PROVIDED PASSAGE below:

It's been an active year for M&A activity in the Asia Pacific hotel space, and 2016 is likely to be as busy. One of the big developments will be the launch of the ASEAN Economic Community at year-end, which will create a common market with 600 million people and a combined GDP of more than $2.4 trillion.
Also in for a busy year is Tony Ryan, an industry veteran with three decades of experience, who, starting in December, will serve as JLL Hotels & Hospitality Group’s global head of mergers and acquisitions. Based in Singapore, this newly created position will see Ryan providing hospitality industry clients with strategic advice on expanding their business through corporate and portfolio acquisitions, capital sourcing, JVs, restructuring and cross-border transactions.
Hotel Management spoke with Ryan to learn more about what he sees in Asia Pacific today, and where it’s headed:
HM: What do you consider to be the major factors influencing the current M&A environment for Asia Pacific hotels at the moment?
Ryan: M&A activity is likely to occur in relation to management companies, hotel asset portfolios and a range of other hospitality related businesses. One of the driving factors is the impending consolidation of management companies. Many international operators want to grow their exposure to Asia and we see significant potential in the region.
Another factor is the weight of capital and the scale of transactions. There is a significant group of global investors who have an increasing appetite for large-scale complex cross border transactions. The third factor is the growth of hotel real estate investment trust (REIT) structures and legislation across Asia. The success of hotel REIT's in Singapore and Hong Kong demonstrate an appetite for these types of investments.
HM: Which countries or regions in Asia Pacific do you see attracting the most hotel M&A activity in the coming 12 months?

End of PROVIDED PASSAGE.
EXTRACTED MATERIAL below:

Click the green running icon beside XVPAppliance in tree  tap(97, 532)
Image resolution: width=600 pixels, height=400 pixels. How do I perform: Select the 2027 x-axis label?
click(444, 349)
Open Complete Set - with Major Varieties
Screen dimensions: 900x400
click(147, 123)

End of EXTRACTED MATERIAL.
EXTRACTED MATERIAL below:

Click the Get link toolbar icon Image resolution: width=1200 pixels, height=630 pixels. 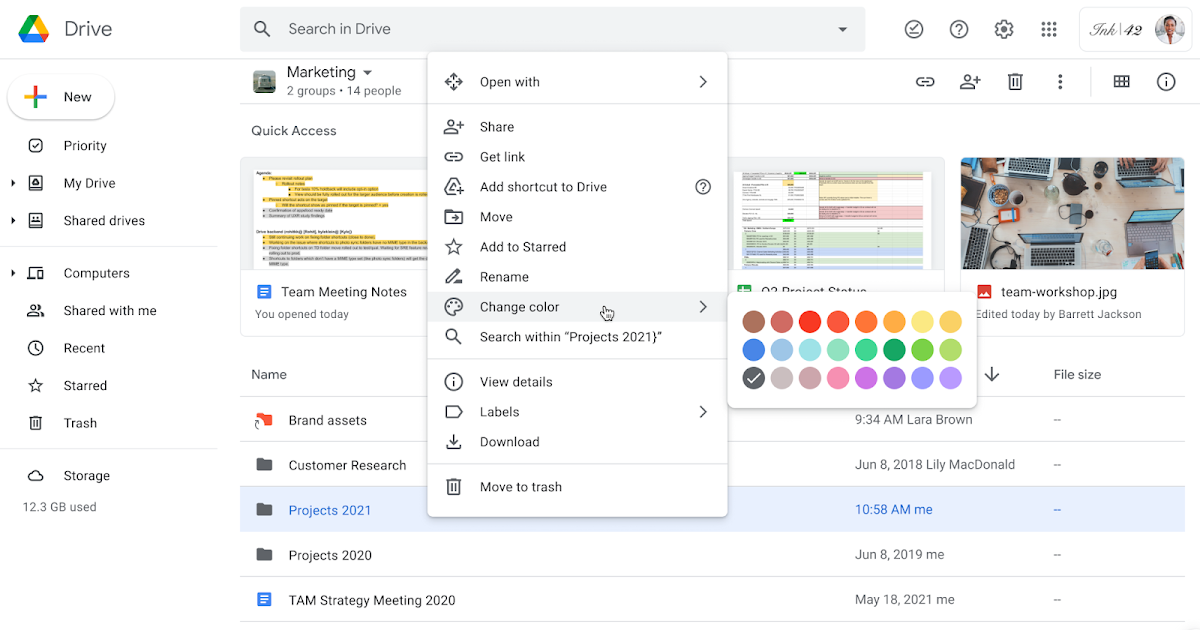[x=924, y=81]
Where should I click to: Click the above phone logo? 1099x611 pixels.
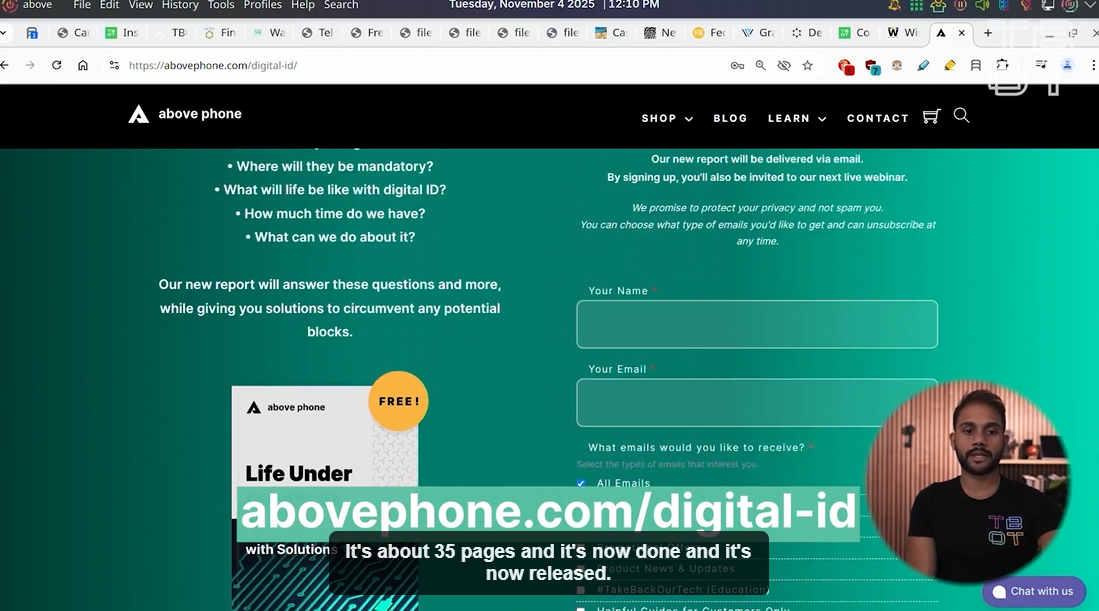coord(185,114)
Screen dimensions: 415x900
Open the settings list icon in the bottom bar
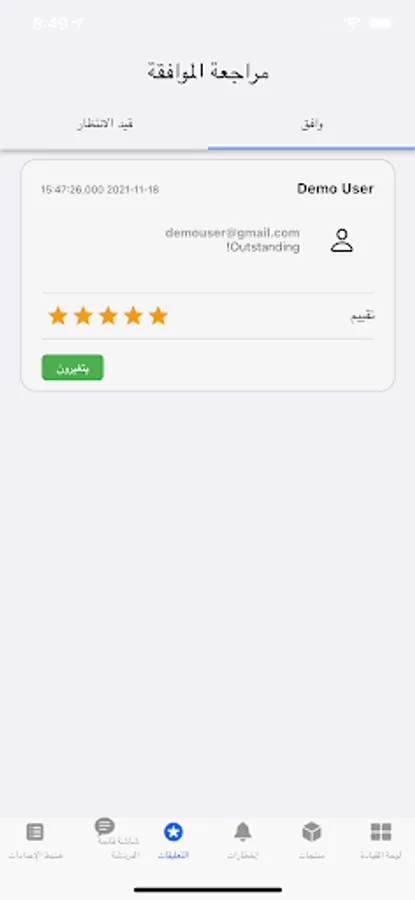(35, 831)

End of EXTRACTED MATERIAL.

--- REQUIREMENT 1 ---
The article on Asia Pacific hotel M&A names the growth of hotel REIT structures as a factor in the market. In one to three sentences, explain what Ryan cites as evidence of investor appetite for such investments.
--- REQUIREMENT 2 ---
Answer these questions from the article on Asia Pacific hotel M&A:
(a) How many people will the ASEAN Economic Community's common market include?
(b) In which city will Tony Ryan be based in his new position?
(c) What does Ryan name as one of the driving factors behind M&A activity?

--- ANSWER BOX 1 ---
Ryan points to the success of hotel REITs in Singapore and Hong Kong. He says this success shows an appetite for these types of investments.

--- ANSWER BOX 2 ---
(a) 600 million people.
(b) Singapore.
(c) The impending consolidation of management companies.